What you should do: Copy each line below that has "pixels".

Dataset excerpts:

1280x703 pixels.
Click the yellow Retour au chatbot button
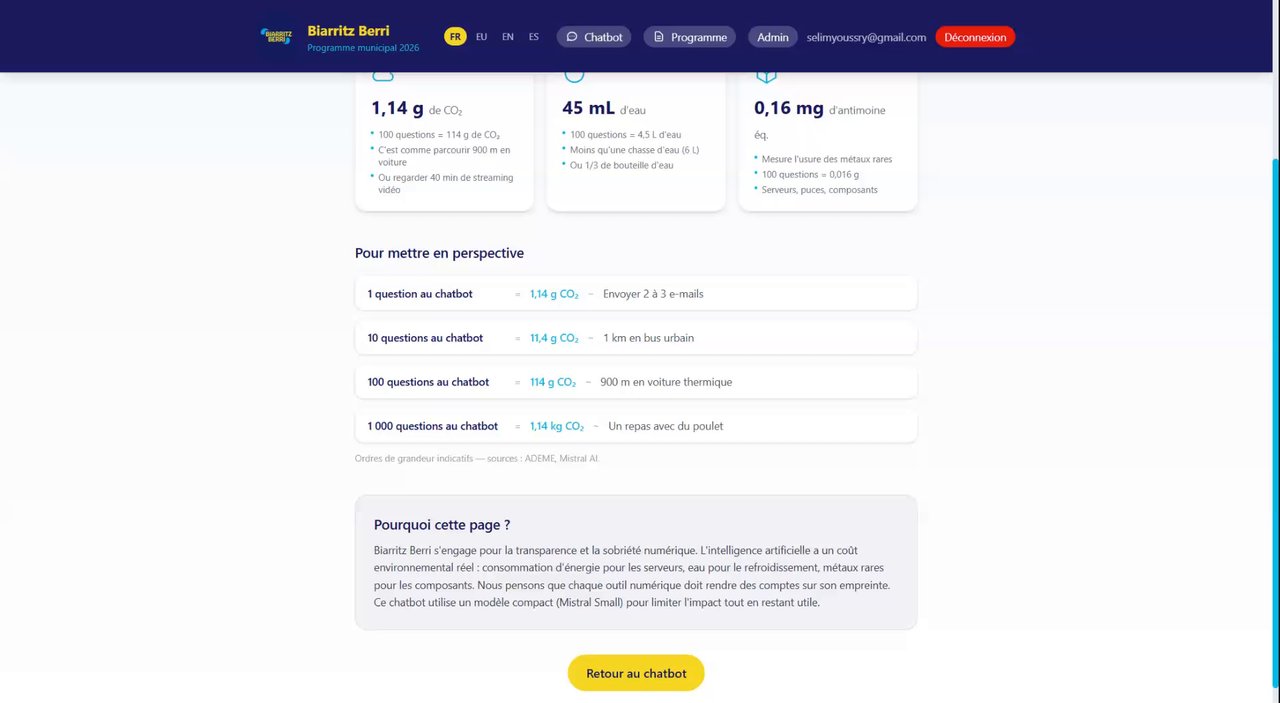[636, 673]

--

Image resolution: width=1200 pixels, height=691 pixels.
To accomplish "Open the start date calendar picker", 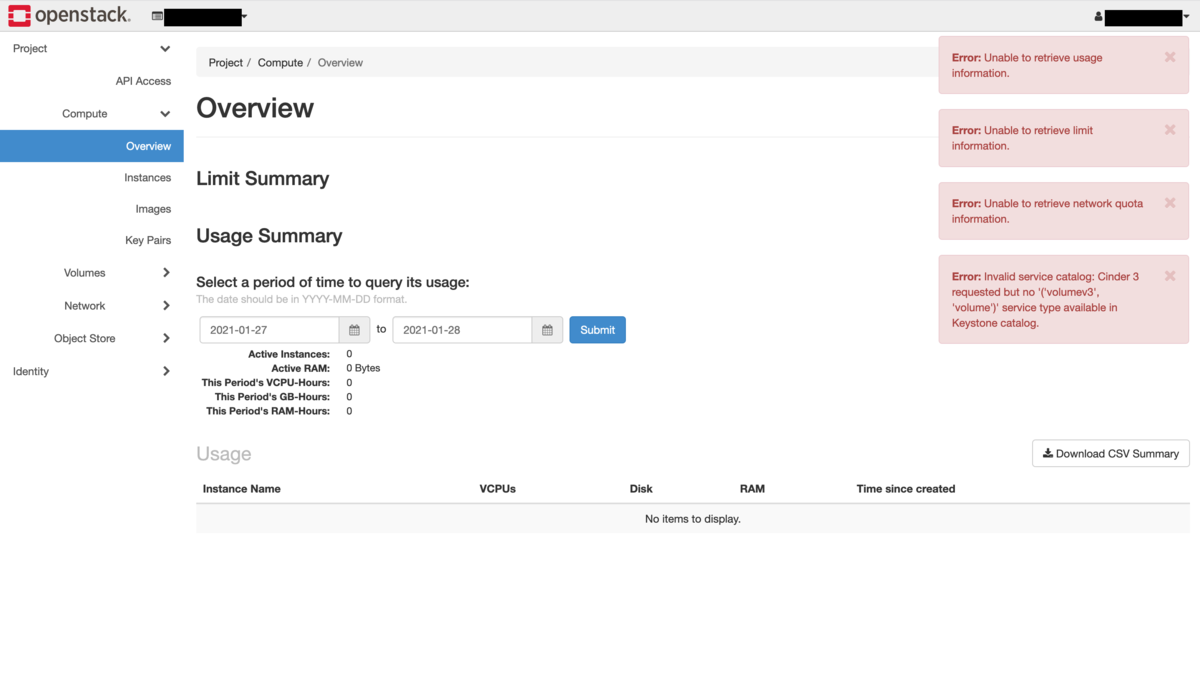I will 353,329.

* * *

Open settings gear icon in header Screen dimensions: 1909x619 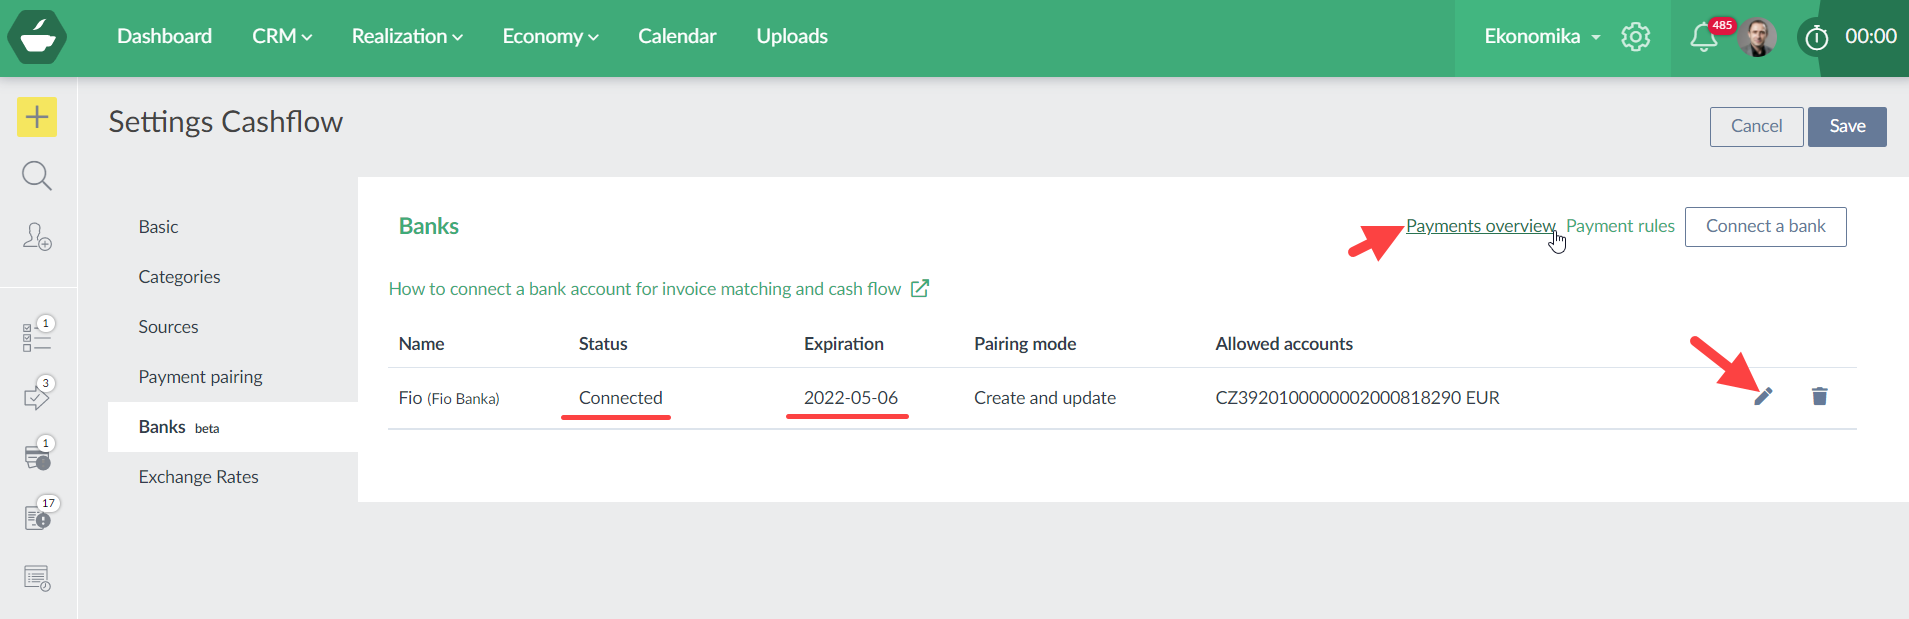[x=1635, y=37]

Your response:
1280x703 pixels.
Image resolution: width=1200 pixels, height=691 pixels.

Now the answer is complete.